A multi reaction kinetic model to describe the enzymatic transesterification reaction of jatropha oil using a fermented solid containing lipases 用含脂肪酶的发酵固体描述麻疯树油酶促酯交换反应的多反应动力学模型

IF 6.4 3区环境科学与生态学 Q2 ENERGY & FUELS

Carbon Resources Conversion

Pub Date : 2024-08-28 DOI: 10.1016/j.crcon.2024.100272

Diana D. Alcalá-Galiano-Morell , Luis B. Ramos-Sánchez , Patrick Fickers , Evelyn Romero-Borbón , Néstor D. Ortega-de la Rosa , Jesús Córdova

The advancement of more precise tools for sustainable process design in enzymatic biodiesel synthesis from renewable sources is crucial. Kinetics of solvent-free transesterification reactions were conducted across a temperature spectrum from 30 °C to 60 °C, utilizing Jatropha curcas oil (T_G) and ethanol as substrates, alongside a fermented solid by Rhizopus homothallicus as the biocatalyst. The dynamics of chemical species concentrations were monitored through High-performance Thin-Layer Chromatography. Maximum productivities were achieved at 35 °C and 60 °C for biodiesel (293.24 and 299.02 g kg biocat⁻¹ h⁻¹, respectively), at 40 °C for diglycerides (1018.36 g kg biocat⁻¹ h⁻¹), and at 35 °C for monoglycerides (560.75 g kg biocat⁻¹ h⁻¹). Maximum yields were determined at 30 °C for fatty acid ethyl esters (0.56 g gT_G⁻¹), and at 40 °C for diglycerides (0.53 g gT_G⁻¹) and monoglycerides (0.30 g gT_G⁻¹). Based on the experimental findings, a kinetic model was formulated encompassing three reversible transesterification reactions. Individual reactions were structured following classical biochemical kinetics, inclusive of ethanol inhibition. Model fitting was executed through non-linear multivariable regression techniques, with the minimum of the average coefficient of variation of the residuals (ACV_R) serving as the objective function. The resulting fit of the kinetic model to the experimental data proved satisfactory, with an ACV_R of less than 5 % across all instances. Notably, the maximum biodiesel productivity, obtained in this work, represented the highest value, compared to other related studies, using a fermented solid as a biocatalyst.

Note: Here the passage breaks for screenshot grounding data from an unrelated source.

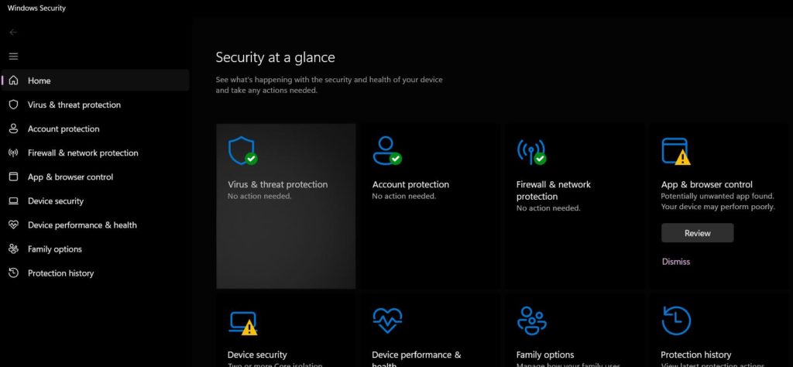Screen dimensions: 793x367
Task: Open Protection history from the sidebar
Action: [60, 273]
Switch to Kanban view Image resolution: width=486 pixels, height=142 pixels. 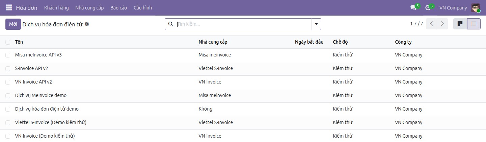460,24
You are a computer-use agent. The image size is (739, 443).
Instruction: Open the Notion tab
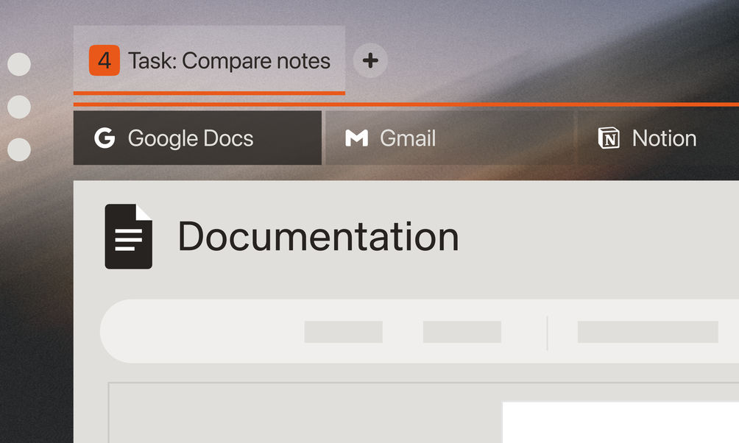[664, 138]
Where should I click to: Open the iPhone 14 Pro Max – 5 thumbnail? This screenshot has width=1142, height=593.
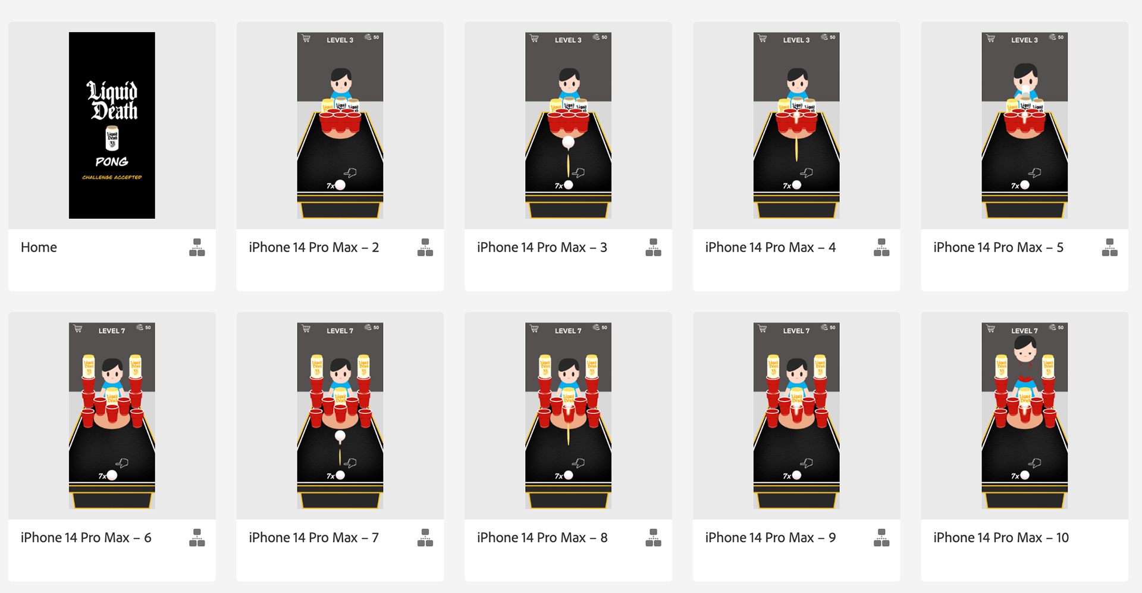coord(1025,125)
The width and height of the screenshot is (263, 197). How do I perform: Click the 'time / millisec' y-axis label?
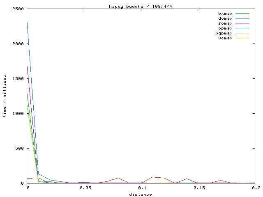[5, 96]
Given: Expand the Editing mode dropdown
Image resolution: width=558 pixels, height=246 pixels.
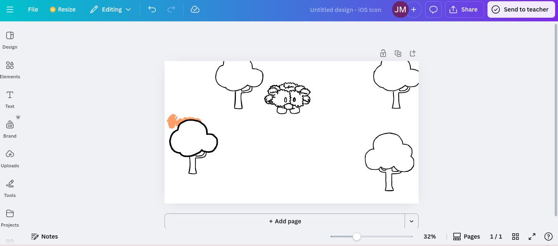Looking at the screenshot, I should tap(111, 9).
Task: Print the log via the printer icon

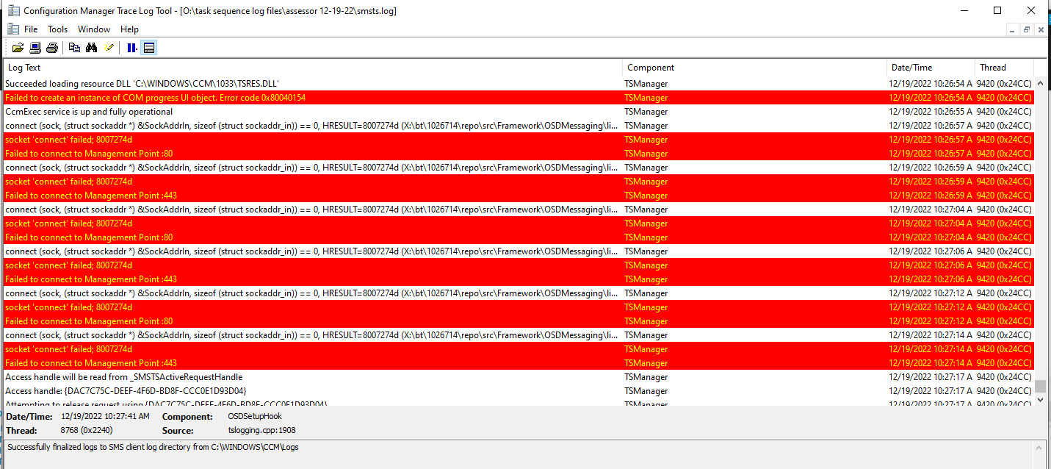Action: [51, 47]
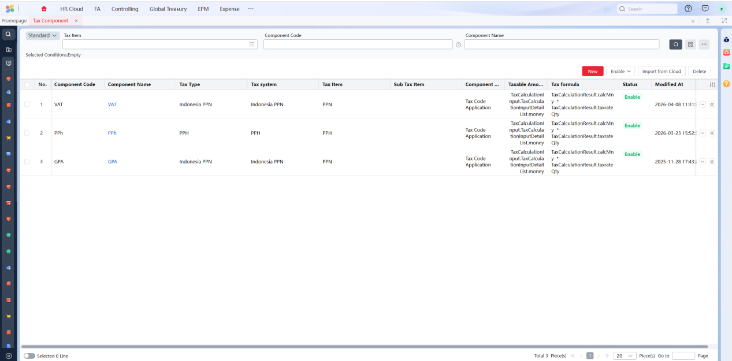The height and width of the screenshot is (361, 732).
Task: Open the Enable dropdown button
Action: (x=620, y=71)
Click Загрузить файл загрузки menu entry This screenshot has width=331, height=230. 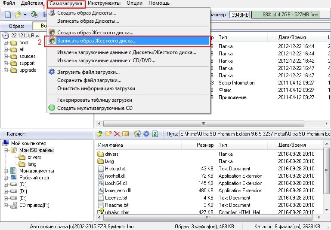[88, 72]
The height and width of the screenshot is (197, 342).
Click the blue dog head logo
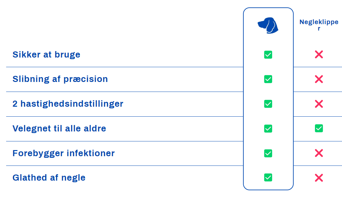pos(268,25)
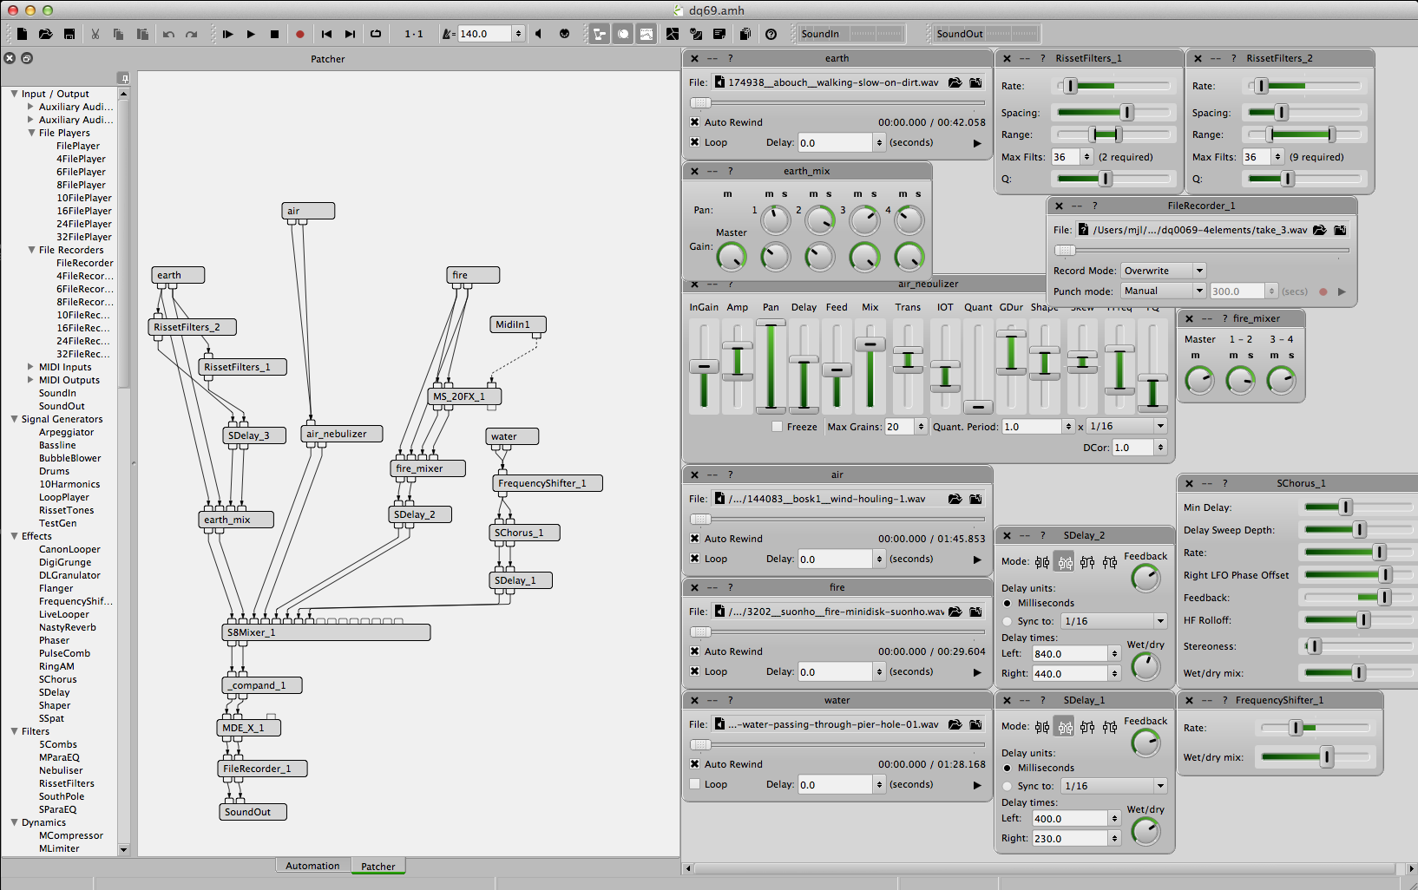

更精确的工具的进步，可持续的过程设计酶合成生物柴油从可再生资源是至关重要的。在30 ~ 60℃的温度范围内，以麻疯树油（TG）和乙醇为底物，以同质根霉（Rhizopus homthallicus）发酵固体为生物催化剂，进行了无溶剂酯交换反应动力学研究。通过高效薄层色谱法监测化学物质浓度的动态变化。生物柴油在35°C和60°C的条件下（分别为293.24和299.02 g kg biocat - 1 h - 1），双甘油酯在40°C的条件下（1018.36 g kg biocat - 1 h - 1），单甘油酯在35°C的条件下（560.75 g kg biocat - 1 h - 1）达到最大生产率。在30°C时测定脂肪酸乙酯（0.56 g gTG−1）的最大产率，在40°C时测定二甘油酯（0.53 g gTG−1）和单甘油酯（0.30 g gTG−1）的最大产率。根据实验结果，建立了包含三个可逆酯交换反应的动力学模型。个体反应遵循经典生化动力学，包括乙醇抑制。采用非线性多变量回归技术进行模型拟合，以残差平均变异系数（ACVR）的最小值作为目标函数。动力学模型与实验数据的拟合结果令人满意，所有实例的ACVR均小于5%。值得注意的是，与使用发酵固体作为生物催化剂的其他相关研究相比，本研究中获得的最大生物柴油产量代表了最高的价值。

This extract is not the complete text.